A Justiça Eleitoral se prepara para avaliar a elegibilidade de candidatos nas próximas eleições gerais, com o recebimento de uma lista do Tribunal de Contas da União (TCU) que contém 6,1 mil nomes de gestores cujas contas foram consideradas irregulares. O presidente do TCU, Vital do Rêgo, entregou a relação ao presidente do Tribunal Superior Eleitoral (TSE), Kassio Nunes Marques, em um evento que destaca a importância do controle das contas públicas antes do pleito marcado para o dia 4 de outubro.
Entre os incluídos na lista, estão 135 vereadores e 144 prefeitos de municípios de pequeno porte, além de outros gestores. As informações permitirão que os juízes eleitorais analisem se os nomes listados têm o direito de concorrer às eleições, uma vez que as irregularidades na gestão são uma das causas de inelegibilidade previstas na legislação. O levantamento do TCU destaca a necessidade de transparência e responsabilidade na administração pública.
De acordo com a legislação, o Tribunal de Contas considera as contas irregulares em casos de omissão na prestação de contas, danos ao erário, desvio de recursos ou descumprimento de suas diretrizes. Os cidadãos irão às urnas para eleger deputados federais, estaduais, distritais, governadores, senadores e o presidente da República. O segundo turno, se necessário, ocorrerá em 25 de outubro, quando será feita a escolha para os cargos de governador e presidente, caso nenhum candidato obtiver mais de 50% dos votos válidos no primeiro turno.

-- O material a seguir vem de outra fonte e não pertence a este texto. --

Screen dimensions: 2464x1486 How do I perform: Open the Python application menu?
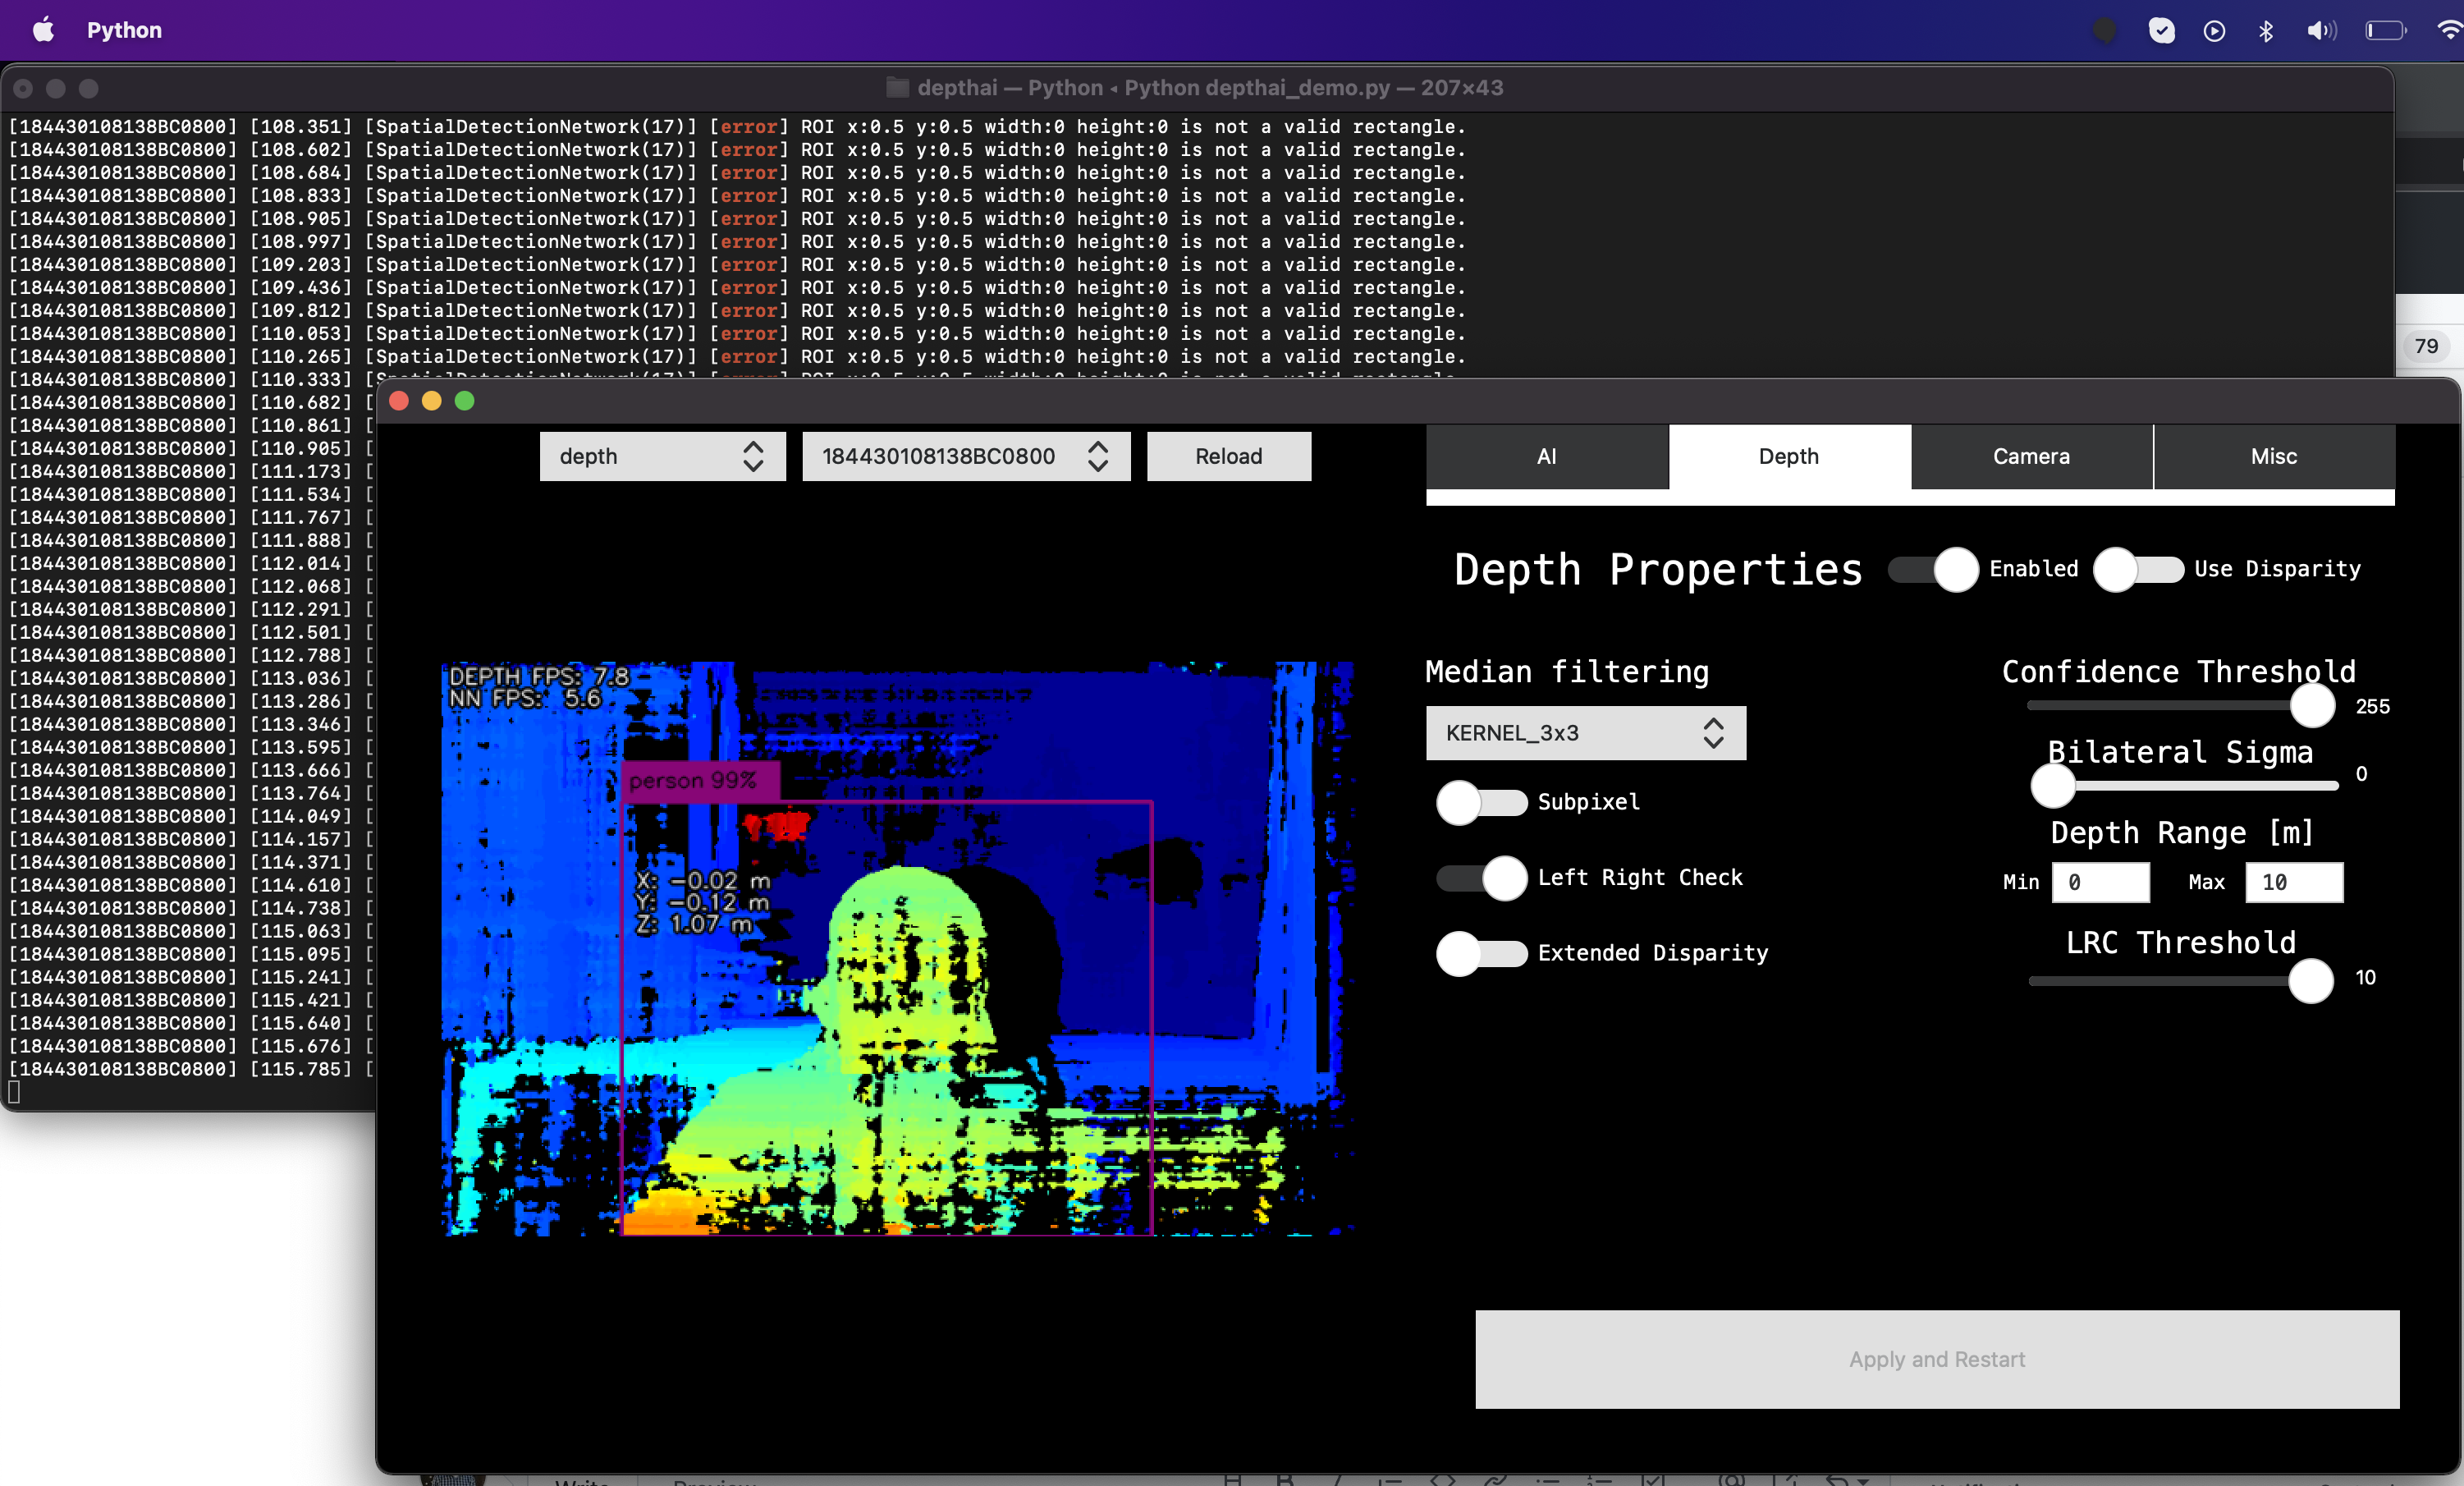click(x=123, y=29)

A Lei da Ficha Limpa estabelece que a Justiça Eleitoral deve analisar cada caso de maneira individualizada antes de decidir sobre o registro das candidaturas. Portanto, a presença do nome na lista do TCU não resulta automaticamente na inelegibilidade. Os magistrados são responsáveis por avaliar se as situações atendem aos critérios legais e os candidatos têm o direito de apresentar suas defesas e recorrer de decisões dentro dos prazos regulamentares. Durante o período de registro, o Ministério Público Eleitoral, partidos, federações e coligações têm a possibilidade de contestar candidaturas que apresentem potenciais causas de inelegibilidade, garantindo que o processo eleitoral seja conduzido de forma justa e transparente.